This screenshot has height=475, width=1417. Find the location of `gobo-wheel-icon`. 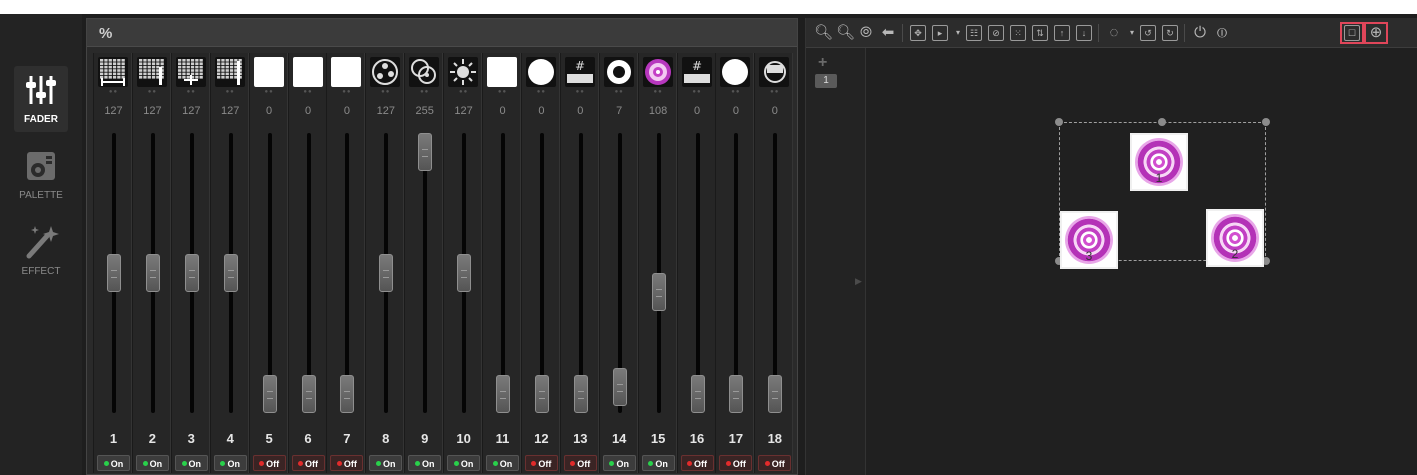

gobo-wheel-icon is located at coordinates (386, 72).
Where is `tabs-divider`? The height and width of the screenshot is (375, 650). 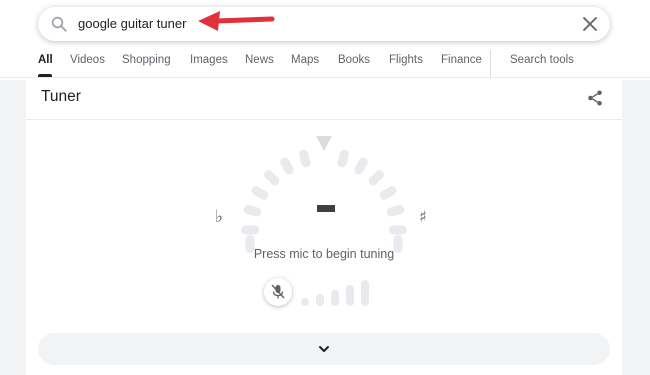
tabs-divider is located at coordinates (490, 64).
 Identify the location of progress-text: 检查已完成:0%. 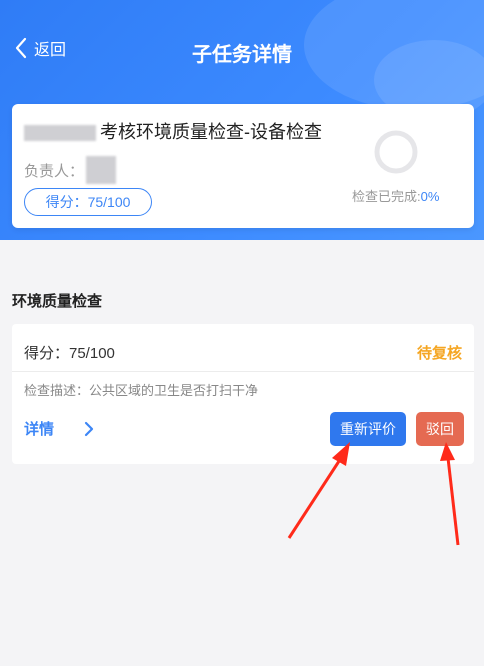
+ + + + + + +
■ TASK DIRECTIONS ■
Rewrite all of the items above with every "screenshot" switched to "image" and nothing else changed. Leave the pictures out.

■ TASK SOLUTION ■
This image has height=475, width=1417. Find the location of `gobo-wheel-icon`. 

gobo-wheel-icon is located at coordinates (386, 72).
Where is `tabs-divider`? The height and width of the image is (375, 650). 
tabs-divider is located at coordinates (490, 64).
 Identify the location of progress-text: 检查已完成:0%. 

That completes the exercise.